Supplied data: Begin
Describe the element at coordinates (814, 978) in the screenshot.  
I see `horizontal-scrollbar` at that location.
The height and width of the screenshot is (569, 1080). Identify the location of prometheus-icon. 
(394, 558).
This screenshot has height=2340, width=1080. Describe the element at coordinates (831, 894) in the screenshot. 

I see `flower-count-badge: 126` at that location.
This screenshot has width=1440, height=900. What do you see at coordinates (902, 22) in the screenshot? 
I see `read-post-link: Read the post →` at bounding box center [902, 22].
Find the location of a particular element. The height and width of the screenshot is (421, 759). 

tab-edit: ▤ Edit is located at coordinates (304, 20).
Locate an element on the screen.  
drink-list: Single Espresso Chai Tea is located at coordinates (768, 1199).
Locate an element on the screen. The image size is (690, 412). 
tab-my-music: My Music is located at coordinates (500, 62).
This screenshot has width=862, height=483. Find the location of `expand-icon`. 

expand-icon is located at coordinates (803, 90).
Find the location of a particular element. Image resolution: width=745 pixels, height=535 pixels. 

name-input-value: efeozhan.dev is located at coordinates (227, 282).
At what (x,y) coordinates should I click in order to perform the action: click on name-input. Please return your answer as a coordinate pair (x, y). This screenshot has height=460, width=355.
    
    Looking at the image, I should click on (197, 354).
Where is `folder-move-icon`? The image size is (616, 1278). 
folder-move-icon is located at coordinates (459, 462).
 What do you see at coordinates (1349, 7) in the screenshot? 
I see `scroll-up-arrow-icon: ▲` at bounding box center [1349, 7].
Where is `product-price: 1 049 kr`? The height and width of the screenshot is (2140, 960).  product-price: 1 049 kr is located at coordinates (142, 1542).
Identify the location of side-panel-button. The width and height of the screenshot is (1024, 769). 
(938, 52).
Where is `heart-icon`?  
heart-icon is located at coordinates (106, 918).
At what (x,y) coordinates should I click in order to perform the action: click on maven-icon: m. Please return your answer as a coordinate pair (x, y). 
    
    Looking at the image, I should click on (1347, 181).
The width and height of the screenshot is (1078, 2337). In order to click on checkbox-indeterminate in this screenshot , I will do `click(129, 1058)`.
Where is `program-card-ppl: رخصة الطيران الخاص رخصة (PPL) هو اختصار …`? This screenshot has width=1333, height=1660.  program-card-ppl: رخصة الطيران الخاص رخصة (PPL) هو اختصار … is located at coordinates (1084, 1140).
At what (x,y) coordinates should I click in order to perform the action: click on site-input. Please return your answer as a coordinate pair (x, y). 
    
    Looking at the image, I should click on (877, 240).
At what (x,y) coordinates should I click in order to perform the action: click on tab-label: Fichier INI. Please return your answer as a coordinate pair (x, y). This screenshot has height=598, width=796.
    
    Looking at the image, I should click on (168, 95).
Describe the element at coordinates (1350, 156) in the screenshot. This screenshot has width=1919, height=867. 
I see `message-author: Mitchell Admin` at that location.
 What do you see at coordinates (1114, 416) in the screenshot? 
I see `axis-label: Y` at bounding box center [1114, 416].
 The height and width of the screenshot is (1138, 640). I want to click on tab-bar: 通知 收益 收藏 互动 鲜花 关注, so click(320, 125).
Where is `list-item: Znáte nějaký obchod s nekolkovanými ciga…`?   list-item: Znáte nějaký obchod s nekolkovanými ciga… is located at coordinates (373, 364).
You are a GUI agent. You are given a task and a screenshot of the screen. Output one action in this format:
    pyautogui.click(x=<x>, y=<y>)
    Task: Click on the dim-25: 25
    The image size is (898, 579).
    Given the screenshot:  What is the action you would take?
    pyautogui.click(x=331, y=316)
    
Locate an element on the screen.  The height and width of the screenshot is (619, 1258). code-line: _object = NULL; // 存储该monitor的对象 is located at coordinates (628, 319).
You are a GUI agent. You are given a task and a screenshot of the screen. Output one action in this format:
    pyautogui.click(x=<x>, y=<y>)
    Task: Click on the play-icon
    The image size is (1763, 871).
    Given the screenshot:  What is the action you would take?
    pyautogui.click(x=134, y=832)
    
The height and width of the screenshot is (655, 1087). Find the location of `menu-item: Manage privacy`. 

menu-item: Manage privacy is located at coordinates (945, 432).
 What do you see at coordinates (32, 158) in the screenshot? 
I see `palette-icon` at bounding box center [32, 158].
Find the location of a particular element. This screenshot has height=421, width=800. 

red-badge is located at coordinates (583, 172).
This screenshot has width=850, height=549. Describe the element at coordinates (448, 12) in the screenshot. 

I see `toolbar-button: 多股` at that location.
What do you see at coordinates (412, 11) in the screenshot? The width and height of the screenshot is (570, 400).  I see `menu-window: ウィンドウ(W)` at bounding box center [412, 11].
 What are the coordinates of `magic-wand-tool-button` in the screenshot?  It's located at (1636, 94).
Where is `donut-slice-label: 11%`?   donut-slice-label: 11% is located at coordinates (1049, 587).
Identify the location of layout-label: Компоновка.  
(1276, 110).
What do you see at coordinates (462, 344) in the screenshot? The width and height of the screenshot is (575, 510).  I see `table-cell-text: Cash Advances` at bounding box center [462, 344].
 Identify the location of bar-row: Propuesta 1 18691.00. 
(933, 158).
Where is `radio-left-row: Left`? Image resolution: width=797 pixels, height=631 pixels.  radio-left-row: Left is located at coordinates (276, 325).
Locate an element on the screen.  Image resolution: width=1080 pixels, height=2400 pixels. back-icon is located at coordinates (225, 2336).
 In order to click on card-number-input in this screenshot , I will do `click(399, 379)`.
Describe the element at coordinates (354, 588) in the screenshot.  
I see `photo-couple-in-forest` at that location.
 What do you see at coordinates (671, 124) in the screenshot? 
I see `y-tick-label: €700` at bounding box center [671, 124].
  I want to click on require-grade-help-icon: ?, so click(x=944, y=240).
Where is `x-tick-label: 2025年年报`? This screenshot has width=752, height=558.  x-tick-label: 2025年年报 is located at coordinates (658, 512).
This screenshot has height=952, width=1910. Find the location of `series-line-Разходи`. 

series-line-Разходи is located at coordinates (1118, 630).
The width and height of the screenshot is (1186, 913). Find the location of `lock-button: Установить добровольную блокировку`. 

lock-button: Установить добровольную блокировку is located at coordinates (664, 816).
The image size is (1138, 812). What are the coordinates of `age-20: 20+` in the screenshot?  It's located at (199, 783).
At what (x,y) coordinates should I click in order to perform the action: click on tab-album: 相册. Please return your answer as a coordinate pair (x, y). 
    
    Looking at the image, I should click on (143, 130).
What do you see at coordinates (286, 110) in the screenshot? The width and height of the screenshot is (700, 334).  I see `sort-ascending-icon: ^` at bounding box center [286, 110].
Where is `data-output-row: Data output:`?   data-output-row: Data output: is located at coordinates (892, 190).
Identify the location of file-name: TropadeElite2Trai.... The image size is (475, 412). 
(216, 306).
Supplied data: End
**To-do item**
Reproduce the listing above with "particular element" replaced by "specific element" everywhere it occurs, and change nothing else.

**Answer for this exercise**
Describe the element at coordinates (814, 978) in the screenshot.  
I see `horizontal-scrollbar` at that location.
The height and width of the screenshot is (569, 1080). Identify the location of prometheus-icon. 
(394, 558).
This screenshot has height=2340, width=1080. Describe the element at coordinates (831, 894) in the screenshot. 

I see `flower-count-badge: 126` at that location.
This screenshot has width=1440, height=900. What do you see at coordinates (902, 22) in the screenshot? 
I see `read-post-link: Read the post →` at bounding box center [902, 22].
Find the location of a specific element. The height and width of the screenshot is (421, 759). 

tab-edit: ▤ Edit is located at coordinates (304, 20).
Locate an element on the screen.  
drink-list: Single Espresso Chai Tea is located at coordinates (768, 1199).
Locate an element on the screen. The image size is (690, 412). 
tab-my-music: My Music is located at coordinates (500, 62).
This screenshot has width=862, height=483. Find the location of `expand-icon`. 

expand-icon is located at coordinates (803, 90).
Find the location of a specific element. Image resolution: width=745 pixels, height=535 pixels. 

name-input-value: efeozhan.dev is located at coordinates (227, 282).
At what (x,y) coordinates should I click in order to perform the action: click on name-input. Please return your answer as a coordinate pair (x, y). This screenshot has height=460, width=355.
    
    Looking at the image, I should click on (197, 354).
Where is `folder-move-icon`? The image size is (616, 1278). 
folder-move-icon is located at coordinates (459, 462).
 What do you see at coordinates (1349, 7) in the screenshot? 
I see `scroll-up-arrow-icon: ▲` at bounding box center [1349, 7].
Where is `product-price: 1 049 kr`? The height and width of the screenshot is (2140, 960).  product-price: 1 049 kr is located at coordinates (142, 1542).
Identify the location of side-panel-button. The width and height of the screenshot is (1024, 769). 
(938, 52).
Where is `heart-icon`?  
heart-icon is located at coordinates (106, 918).
At what (x,y) coordinates should I click in order to perform the action: click on maven-icon: m. Please return your answer as a coordinate pair (x, y). 
    
    Looking at the image, I should click on (1347, 181).
The width and height of the screenshot is (1078, 2337). In order to click on checkbox-indeterminate in this screenshot , I will do `click(129, 1058)`.
Where is `program-card-ppl: رخصة الطيران الخاص رخصة (PPL) هو اختصار …`? This screenshot has width=1333, height=1660.  program-card-ppl: رخصة الطيران الخاص رخصة (PPL) هو اختصار … is located at coordinates (1084, 1140).
At what (x,y) coordinates should I click in order to perform the action: click on site-input. Please return your answer as a coordinate pair (x, y). 
    
    Looking at the image, I should click on (877, 240).
At what (x,y) coordinates should I click in order to perform the action: click on tab-label: Fichier INI. Please return your answer as a coordinate pair (x, y). This screenshot has height=598, width=796.
    
    Looking at the image, I should click on (168, 95).
Describe the element at coordinates (1350, 156) in the screenshot. This screenshot has width=1919, height=867. 
I see `message-author: Mitchell Admin` at that location.
 What do you see at coordinates (1114, 416) in the screenshot? 
I see `axis-label: Y` at bounding box center [1114, 416].
 The height and width of the screenshot is (1138, 640). I want to click on tab-bar: 通知 收益 收藏 互动 鲜花 关注, so click(320, 125).
Where is `list-item: Znáte nějaký obchod s nekolkovanými ciga…`?   list-item: Znáte nějaký obchod s nekolkovanými ciga… is located at coordinates (373, 364).
You are a GUI agent. You are given a task and a screenshot of the screen. Output one action in this format:
    pyautogui.click(x=<x>, y=<y>)
    Task: Click on the dim-25: 25
    The image size is (898, 579).
    Given the screenshot:  What is the action you would take?
    pyautogui.click(x=331, y=316)
    
Locate an element on the screen.  The height and width of the screenshot is (619, 1258). code-line: _object = NULL; // 存储该monitor的对象 is located at coordinates (628, 319).
You are a GUI agent. You are given a task and a screenshot of the screen. Output one action in this format:
    pyautogui.click(x=<x>, y=<y>)
    Task: Click on the play-icon
    The image size is (1763, 871).
    Given the screenshot:  What is the action you would take?
    pyautogui.click(x=134, y=832)
    
The height and width of the screenshot is (655, 1087). Find the location of `menu-item: Manage privacy`. 

menu-item: Manage privacy is located at coordinates (945, 432).
 What do you see at coordinates (32, 158) in the screenshot? 
I see `palette-icon` at bounding box center [32, 158].
Find the location of a specific element. This screenshot has height=421, width=800. 

red-badge is located at coordinates (583, 172).
This screenshot has width=850, height=549. Describe the element at coordinates (448, 12) in the screenshot. 

I see `toolbar-button: 多股` at that location.
What do you see at coordinates (412, 11) in the screenshot? The width and height of the screenshot is (570, 400).  I see `menu-window: ウィンドウ(W)` at bounding box center [412, 11].
 What are the coordinates of `magic-wand-tool-button` in the screenshot?  It's located at (1636, 94).
Where is `donut-slice-label: 11%`?   donut-slice-label: 11% is located at coordinates (1049, 587).
Identify the location of layout-label: Компоновка.  
(1276, 110).
What do you see at coordinates (462, 344) in the screenshot? The width and height of the screenshot is (575, 510).  I see `table-cell-text: Cash Advances` at bounding box center [462, 344].
 Identify the location of bar-row: Propuesta 1 18691.00. 
(933, 158).
Where is `radio-left-row: Left`? Image resolution: width=797 pixels, height=631 pixels.  radio-left-row: Left is located at coordinates (276, 325).
Locate an element on the screen.  Image resolution: width=1080 pixels, height=2400 pixels. back-icon is located at coordinates (225, 2336).
 In order to click on card-number-input in this screenshot , I will do `click(399, 379)`.
Describe the element at coordinates (354, 588) in the screenshot.  
I see `photo-couple-in-forest` at that location.
 What do you see at coordinates (671, 124) in the screenshot? 
I see `y-tick-label: €700` at bounding box center [671, 124].
  I want to click on require-grade-help-icon: ?, so click(x=944, y=240).
Where is `x-tick-label: 2025年年报`? This screenshot has width=752, height=558.  x-tick-label: 2025年年报 is located at coordinates (658, 512).
This screenshot has height=952, width=1910. Find the location of `series-line-Разходи`. 

series-line-Разходи is located at coordinates (1118, 630).
The width and height of the screenshot is (1186, 913). Find the location of `lock-button: Установить добровольную блокировку`. 

lock-button: Установить добровольную блокировку is located at coordinates (664, 816).
The image size is (1138, 812). What are the coordinates of `age-20: 20+` in the screenshot?  It's located at (199, 783).
At what (x,y) coordinates should I click in order to perform the action: click on tab-album: 相册. Please return your answer as a coordinate pair (x, y). 
    
    Looking at the image, I should click on (143, 130).
What do you see at coordinates (286, 110) in the screenshot? The width and height of the screenshot is (700, 334).  I see `sort-ascending-icon: ^` at bounding box center [286, 110].
Where is `data-output-row: Data output:`?   data-output-row: Data output: is located at coordinates (892, 190).
Identify the location of file-name: TropadeElite2Trai.... The image size is (475, 412). 
(216, 306).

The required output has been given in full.